**GOALS:**
A) Please rewrite the paragraph of the Muppets casting post below that begins "John C. Reilly looks like an eccentric millionaire" as a short bulleted list, keeping its main facts.
B) Write out the part of the Muppets casting post below that begins at the words "The Swedish Chef" and stops after the words "that ever eagled.".
C) In the Muppets casting post below, which show is cited as evidence that Romany Malco is a talented actor?

===== PROVIDED TEXT

Jason Segel recently pitched a movie, penned by him, starring The Muppets. Which made me think that most of the people that have been in Judd Apatow movies could actually be muppets. And here’s who they would be.
Kermit the Frog – Jason Schwartzman

Tiny, gentle, with a high pitched voice, and a predilection for music, Jason Schwartzman could play Kermit the Frog to a T. Can you imagine Max Fisher singing songs about rainbows? I can. It’s actually my ringtone. And my alarm. Who wants to paint this dude green? Raise your webs.
Miss Piggy – Katherine Heigl

Because, per volume, she seems to have the largest head of any leading woman in recent years. She always turns the conversation to herself, even when no-one wants to hear it, and has a boyfriend that is way more likable than she is. Yes, you’re a star. Yes. We get it.
Scooter – Gary Cole

He’s the dude you loved to hate in Office Space, now he’s the dude you’re like, “WTF, why are you here?” on Entourage, now he can be the dude holding the clipboard backstage in the Muppet Theater. He’s got the glasses, and the semi-rounded head. Also, the gentle demeanor.
Fozzy Bear – Seth Rogen

Dubiously talented comedian? Check. Large curls all over his head? Check. Seth Rogen actually sounds exactly like a muppet in scenes where he gets emotional, so it’s natural he made the list. He’d play a good Fozzy. Even though the muppet he sounds like is Rolf, a fact which was parodied in an SNL sketch.
Gonzo – Steve Carrell

Gonzo is generally one of the most likeable muppets. Which is how I think of Steve Carrell. One of the most likeable actors probably existing. Also, he does a killer job holding things together, as Gonzo did in the Muppet Christmas Carol. Also, his nose. It could be enlarged and turned blue.
The Swedish Chef – James Franco

What the hell is he saying? Nobody knows. He’s baking. Like James Franco is, as you read this.
Sam the Eagle – Bill Hader

Bill Hader looks exactly like Sam the Eagle. In addition to being an insanely talented impressionist, Hader often plays the straight man to a comic foil. And Sam is the straightest eagle that ever eagled.
Statler & Waldorf – Will Ferrell & John C. Reilly

John C. Reilly looks like an eccentric millionaire, aka, EXACTLY LIKE STATLER. Will Ferrell generally yells a ton in his movies, so why not give them a ledge to yell from? I’d actually pay to see that. Step Brothers proved they work well together.
Bunsen Honeydew – Romany Malco

Bunsen was named for a science prop and his color. Romany Malco was named when Scooby Doo got high. Making Honeydew charismatic may not be the best idea, but Malco is a talented actor, as evidenced on Weeds. Also, the guy playing Beaker will be white. I smell buddy cop sketches.

==========
===== SOURCE DATA

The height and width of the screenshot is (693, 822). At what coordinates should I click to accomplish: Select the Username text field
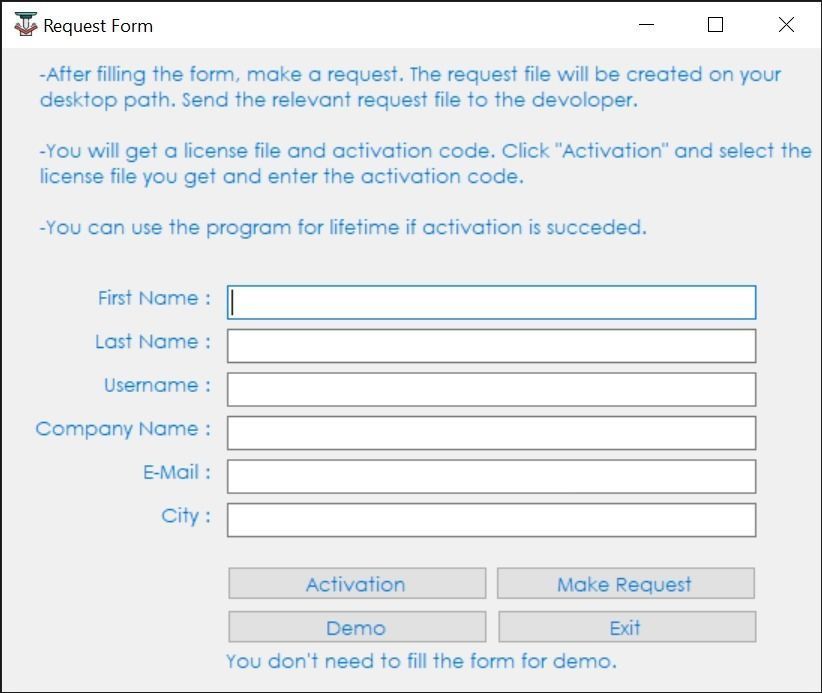(x=491, y=389)
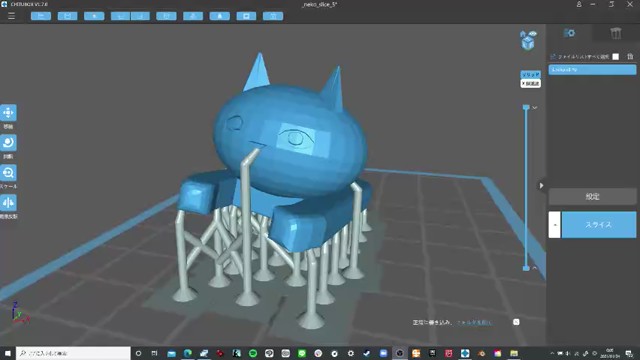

==========

**EXERCISE ANSWERS:**
A)
- John C. Reilly looks like an eccentric millionaire, which is exactly like Statler.
- Will Ferrell usually yells a lot in his movies, so he could yell from the ledge.
- The writer would pay to see that.
- Step Brothers showed that the two work well together.

B)
The Swedish Chef – James Franco

What the hell is he saying? Nobody knows. He’s baking. Like James Franco is, as you read this.
Sam the Eagle – Bill Hader

Bill Hader looks exactly like Sam the Eagle. In addition to being an insanely talented impressionist, Hader often plays the straight man to a comic foil. And Sam is the straightest eagle that ever eagled.

C) Weeds.